What to produce
Copy every entry exactly.

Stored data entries
-- Opening Marker --

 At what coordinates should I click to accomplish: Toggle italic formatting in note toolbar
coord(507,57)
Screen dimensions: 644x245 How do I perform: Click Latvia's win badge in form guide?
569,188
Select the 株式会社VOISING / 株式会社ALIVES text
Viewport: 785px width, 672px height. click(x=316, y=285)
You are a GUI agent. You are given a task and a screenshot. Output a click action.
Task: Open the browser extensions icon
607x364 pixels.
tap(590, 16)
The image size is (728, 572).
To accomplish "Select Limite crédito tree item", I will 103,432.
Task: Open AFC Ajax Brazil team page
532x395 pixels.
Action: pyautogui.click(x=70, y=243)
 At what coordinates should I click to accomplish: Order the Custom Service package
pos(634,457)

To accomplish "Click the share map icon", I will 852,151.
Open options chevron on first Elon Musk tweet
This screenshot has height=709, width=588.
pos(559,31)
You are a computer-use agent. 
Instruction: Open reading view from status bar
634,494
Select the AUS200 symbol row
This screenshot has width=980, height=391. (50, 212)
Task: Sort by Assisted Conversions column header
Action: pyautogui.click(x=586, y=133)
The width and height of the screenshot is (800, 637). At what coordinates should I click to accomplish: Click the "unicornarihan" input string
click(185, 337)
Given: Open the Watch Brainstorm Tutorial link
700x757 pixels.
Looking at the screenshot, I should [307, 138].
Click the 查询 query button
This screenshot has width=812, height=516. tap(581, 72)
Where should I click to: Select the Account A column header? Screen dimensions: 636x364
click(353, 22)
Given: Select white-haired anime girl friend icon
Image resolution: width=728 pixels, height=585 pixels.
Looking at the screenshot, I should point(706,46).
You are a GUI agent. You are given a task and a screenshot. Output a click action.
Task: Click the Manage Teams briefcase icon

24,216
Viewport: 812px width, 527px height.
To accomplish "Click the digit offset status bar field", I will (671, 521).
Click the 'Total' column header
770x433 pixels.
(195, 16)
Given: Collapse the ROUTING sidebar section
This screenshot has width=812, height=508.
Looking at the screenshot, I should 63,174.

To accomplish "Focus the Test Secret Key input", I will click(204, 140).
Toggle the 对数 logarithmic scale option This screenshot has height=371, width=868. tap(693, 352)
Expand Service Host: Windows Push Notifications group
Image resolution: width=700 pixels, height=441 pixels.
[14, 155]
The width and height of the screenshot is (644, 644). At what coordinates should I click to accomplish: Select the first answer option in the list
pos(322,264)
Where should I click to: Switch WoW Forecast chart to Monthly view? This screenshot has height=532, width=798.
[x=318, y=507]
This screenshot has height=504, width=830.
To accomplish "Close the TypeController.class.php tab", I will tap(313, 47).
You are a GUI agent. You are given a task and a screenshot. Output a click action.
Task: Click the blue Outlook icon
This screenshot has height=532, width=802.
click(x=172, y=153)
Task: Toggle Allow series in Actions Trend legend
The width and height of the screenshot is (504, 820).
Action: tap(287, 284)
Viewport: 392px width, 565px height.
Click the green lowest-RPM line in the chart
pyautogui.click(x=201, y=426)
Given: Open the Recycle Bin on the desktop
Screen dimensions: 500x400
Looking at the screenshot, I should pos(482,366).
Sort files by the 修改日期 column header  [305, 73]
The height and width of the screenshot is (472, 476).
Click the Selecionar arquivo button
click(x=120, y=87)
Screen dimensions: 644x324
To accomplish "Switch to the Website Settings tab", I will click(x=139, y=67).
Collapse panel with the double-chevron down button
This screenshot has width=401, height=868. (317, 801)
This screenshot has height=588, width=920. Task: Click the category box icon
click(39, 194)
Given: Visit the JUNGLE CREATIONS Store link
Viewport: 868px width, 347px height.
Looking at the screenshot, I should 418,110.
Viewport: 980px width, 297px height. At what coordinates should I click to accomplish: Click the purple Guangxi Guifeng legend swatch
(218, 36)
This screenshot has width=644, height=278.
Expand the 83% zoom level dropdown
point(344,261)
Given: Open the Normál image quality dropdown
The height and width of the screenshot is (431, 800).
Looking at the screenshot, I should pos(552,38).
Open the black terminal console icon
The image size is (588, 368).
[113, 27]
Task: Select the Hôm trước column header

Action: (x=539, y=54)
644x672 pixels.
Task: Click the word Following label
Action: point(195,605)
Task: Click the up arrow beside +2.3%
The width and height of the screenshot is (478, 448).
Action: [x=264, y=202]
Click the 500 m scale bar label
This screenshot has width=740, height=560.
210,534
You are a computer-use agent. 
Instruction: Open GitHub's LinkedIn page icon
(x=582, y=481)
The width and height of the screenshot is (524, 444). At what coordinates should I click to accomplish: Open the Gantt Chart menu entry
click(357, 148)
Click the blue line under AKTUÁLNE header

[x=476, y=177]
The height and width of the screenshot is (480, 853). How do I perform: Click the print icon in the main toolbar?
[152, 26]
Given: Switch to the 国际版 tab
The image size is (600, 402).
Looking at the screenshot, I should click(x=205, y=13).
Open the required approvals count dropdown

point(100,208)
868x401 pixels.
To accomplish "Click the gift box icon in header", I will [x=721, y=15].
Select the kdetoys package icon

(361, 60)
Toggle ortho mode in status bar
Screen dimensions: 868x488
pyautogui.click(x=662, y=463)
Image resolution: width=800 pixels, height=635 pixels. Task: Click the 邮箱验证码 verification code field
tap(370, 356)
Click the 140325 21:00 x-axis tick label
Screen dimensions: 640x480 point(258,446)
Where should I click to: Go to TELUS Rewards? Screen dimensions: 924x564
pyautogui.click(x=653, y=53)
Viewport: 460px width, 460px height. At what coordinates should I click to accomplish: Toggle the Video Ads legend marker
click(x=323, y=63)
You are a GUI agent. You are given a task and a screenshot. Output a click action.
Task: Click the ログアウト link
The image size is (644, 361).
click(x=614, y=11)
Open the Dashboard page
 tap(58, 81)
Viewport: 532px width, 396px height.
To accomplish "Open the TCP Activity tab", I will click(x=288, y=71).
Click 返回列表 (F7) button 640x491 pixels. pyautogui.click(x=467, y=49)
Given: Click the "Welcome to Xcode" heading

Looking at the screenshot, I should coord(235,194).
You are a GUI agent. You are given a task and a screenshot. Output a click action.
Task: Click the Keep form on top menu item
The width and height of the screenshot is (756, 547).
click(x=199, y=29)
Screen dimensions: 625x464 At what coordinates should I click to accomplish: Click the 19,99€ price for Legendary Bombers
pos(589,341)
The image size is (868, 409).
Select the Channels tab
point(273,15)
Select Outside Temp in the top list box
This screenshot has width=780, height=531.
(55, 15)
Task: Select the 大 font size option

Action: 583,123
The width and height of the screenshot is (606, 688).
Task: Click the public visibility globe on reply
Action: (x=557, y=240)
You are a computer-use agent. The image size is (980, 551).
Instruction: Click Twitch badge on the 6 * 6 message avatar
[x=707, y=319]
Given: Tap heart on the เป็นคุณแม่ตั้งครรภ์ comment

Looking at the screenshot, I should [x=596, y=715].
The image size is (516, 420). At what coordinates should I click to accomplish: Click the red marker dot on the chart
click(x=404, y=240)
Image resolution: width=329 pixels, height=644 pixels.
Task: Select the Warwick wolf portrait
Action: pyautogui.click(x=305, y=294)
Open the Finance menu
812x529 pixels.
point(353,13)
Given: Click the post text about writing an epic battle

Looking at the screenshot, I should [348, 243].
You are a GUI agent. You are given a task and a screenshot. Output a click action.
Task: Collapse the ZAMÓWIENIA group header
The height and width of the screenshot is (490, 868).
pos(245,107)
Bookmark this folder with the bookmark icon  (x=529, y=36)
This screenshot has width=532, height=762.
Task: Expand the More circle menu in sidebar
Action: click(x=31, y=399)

-- Closing Marker --

Response below
 At what coordinates should I click to accomplish: Toggle italic formatting in note toolbar
coord(507,57)
Screen dimensions: 644x245 How do I perform: Click Latvia's win badge in form guide?
569,188
Select the 株式会社VOISING / 株式会社ALIVES text
Viewport: 785px width, 672px height. click(x=316, y=285)
You are a GUI agent. You are given a task and a screenshot. Output a click action.
Task: Open the browser extensions icon
607x364 pixels.
tap(590, 16)
The image size is (728, 572).
To accomplish "Select Limite crédito tree item", I will 103,432.
Task: Open AFC Ajax Brazil team page
532x395 pixels.
Action: pyautogui.click(x=70, y=243)
 At what coordinates should I click to accomplish: Order the Custom Service package
pos(634,457)

To accomplish "Click the share map icon", I will 852,151.
Open options chevron on first Elon Musk tweet
This screenshot has height=709, width=588.
pos(559,31)
You are a computer-use agent. 
Instruction: Open reading view from status bar
634,494
Select the AUS200 symbol row
This screenshot has width=980, height=391. (50, 212)
Task: Sort by Assisted Conversions column header
Action: pyautogui.click(x=586, y=133)
The width and height of the screenshot is (800, 637). At what coordinates should I click to accomplish: Click the "unicornarihan" input string
click(185, 337)
Given: Open the Watch Brainstorm Tutorial link
700x757 pixels.
Looking at the screenshot, I should [307, 138].
Click the 查询 query button
This screenshot has width=812, height=516. tap(581, 72)
Where should I click to: Select the Account A column header? Screen dimensions: 636x364
click(353, 22)
Given: Select white-haired anime girl friend icon
Image resolution: width=728 pixels, height=585 pixels.
Looking at the screenshot, I should point(706,46).
You are a GUI agent. You are given a task and a screenshot. Output a click action.
Task: Click the Manage Teams briefcase icon

24,216
Viewport: 812px width, 527px height.
To accomplish "Click the digit offset status bar field", I will (671, 521).
Click the 'Total' column header
770x433 pixels.
(195, 16)
Given: Collapse the ROUTING sidebar section
This screenshot has width=812, height=508.
Looking at the screenshot, I should 63,174.

To accomplish "Focus the Test Secret Key input", I will click(204, 140).
Toggle the 对数 logarithmic scale option This screenshot has height=371, width=868. tap(693, 352)
Expand Service Host: Windows Push Notifications group
Image resolution: width=700 pixels, height=441 pixels.
[14, 155]
The width and height of the screenshot is (644, 644). At what coordinates should I click to accomplish: Select the first answer option in the list
pos(322,264)
Where should I click to: Switch WoW Forecast chart to Monthly view? This screenshot has height=532, width=798.
[x=318, y=507]
This screenshot has height=504, width=830.
To accomplish "Close the TypeController.class.php tab", I will tap(313, 47).
You are a GUI agent. You are given a task and a screenshot. Output a click action.
Task: Click the blue Outlook icon
This screenshot has height=532, width=802.
click(x=172, y=153)
Task: Toggle Allow series in Actions Trend legend
The width and height of the screenshot is (504, 820).
Action: tap(287, 284)
Viewport: 392px width, 565px height.
Click the green lowest-RPM line in the chart
pyautogui.click(x=201, y=426)
Given: Open the Recycle Bin on the desktop
Screen dimensions: 500x400
Looking at the screenshot, I should pos(482,366).
Sort files by the 修改日期 column header  [305, 73]
The height and width of the screenshot is (472, 476).
Click the Selecionar arquivo button
click(x=120, y=87)
Screen dimensions: 644x324
To accomplish "Switch to the Website Settings tab", I will click(x=139, y=67).
Collapse panel with the double-chevron down button
This screenshot has width=401, height=868. (317, 801)
This screenshot has height=588, width=920. Task: Click the category box icon
click(39, 194)
Given: Visit the JUNGLE CREATIONS Store link
Viewport: 868px width, 347px height.
Looking at the screenshot, I should 418,110.
Viewport: 980px width, 297px height. At what coordinates should I click to accomplish: Click the purple Guangxi Guifeng legend swatch
(218, 36)
This screenshot has width=644, height=278.
Expand the 83% zoom level dropdown
point(344,261)
Given: Open the Normál image quality dropdown
The height and width of the screenshot is (431, 800).
Looking at the screenshot, I should pos(552,38).
Open the black terminal console icon
The image size is (588, 368).
[113, 27]
Task: Select the Hôm trước column header

Action: (x=539, y=54)
644x672 pixels.
Task: Click the word Following label
Action: point(195,605)
Task: Click the up arrow beside +2.3%
The width and height of the screenshot is (478, 448).
Action: [x=264, y=202]
Click the 500 m scale bar label
This screenshot has width=740, height=560.
210,534
You are a computer-use agent. 
Instruction: Open GitHub's LinkedIn page icon
(x=582, y=481)
The width and height of the screenshot is (524, 444). At what coordinates should I click to accomplish: Open the Gantt Chart menu entry
click(357, 148)
Click the blue line under AKTUÁLNE header

[x=476, y=177]
The height and width of the screenshot is (480, 853). How do I perform: Click the print icon in the main toolbar?
[152, 26]
Given: Switch to the 国际版 tab
The image size is (600, 402).
Looking at the screenshot, I should click(x=205, y=13).
Open the required approvals count dropdown

point(100,208)
868x401 pixels.
To accomplish "Click the gift box icon in header", I will [x=721, y=15].
Select the kdetoys package icon

(361, 60)
Toggle ortho mode in status bar
Screen dimensions: 868x488
pyautogui.click(x=662, y=463)
Image resolution: width=800 pixels, height=635 pixels. Task: Click the 邮箱验证码 verification code field
tap(370, 356)
Click the 140325 21:00 x-axis tick label
Screen dimensions: 640x480 point(258,446)
Where should I click to: Go to TELUS Rewards? Screen dimensions: 924x564
pyautogui.click(x=653, y=53)
Viewport: 460px width, 460px height. At what coordinates should I click to accomplish: Toggle the Video Ads legend marker
click(x=323, y=63)
You are a GUI agent. You are given a task and a screenshot. Output a click action.
Task: Click the ログアウト link
The image size is (644, 361).
click(x=614, y=11)
Open the Dashboard page
 tap(58, 81)
Viewport: 532px width, 396px height.
To accomplish "Open the TCP Activity tab", I will click(x=288, y=71).
Click 返回列表 (F7) button 640x491 pixels. pyautogui.click(x=467, y=49)
Given: Click the "Welcome to Xcode" heading

Looking at the screenshot, I should coord(235,194).
You are a GUI agent. You are given a task and a screenshot. Output a click action.
Task: Click the Keep form on top menu item
The width and height of the screenshot is (756, 547).
click(x=199, y=29)
Screen dimensions: 625x464 At what coordinates should I click to accomplish: Click the 19,99€ price for Legendary Bombers
pos(589,341)
The image size is (868, 409).
Select the Channels tab
point(273,15)
Select Outside Temp in the top list box
This screenshot has width=780, height=531.
(55, 15)
Task: Select the 大 font size option

Action: 583,123
The width and height of the screenshot is (606, 688).
Task: Click the public visibility globe on reply
Action: (x=557, y=240)
You are a computer-use agent. The image size is (980, 551).
Instruction: Click Twitch badge on the 6 * 6 message avatar
[x=707, y=319]
Given: Tap heart on the เป็นคุณแม่ตั้งครรภ์ comment

Looking at the screenshot, I should [x=596, y=715].
The image size is (516, 420). At what coordinates should I click to accomplish: Click the red marker dot on the chart
click(x=404, y=240)
Image resolution: width=329 pixels, height=644 pixels.
Task: Select the Warwick wolf portrait
Action: pyautogui.click(x=305, y=294)
Open the Finance menu
812x529 pixels.
point(353,13)
Given: Click the post text about writing an epic battle

Looking at the screenshot, I should [348, 243].
You are a GUI agent. You are given a task and a screenshot. Output a click action.
Task: Collapse the ZAMÓWIENIA group header
The height and width of the screenshot is (490, 868).
pos(245,107)
Bookmark this folder with the bookmark icon  (x=529, y=36)
This screenshot has width=532, height=762.
Task: Expand the More circle menu in sidebar
Action: click(x=31, y=399)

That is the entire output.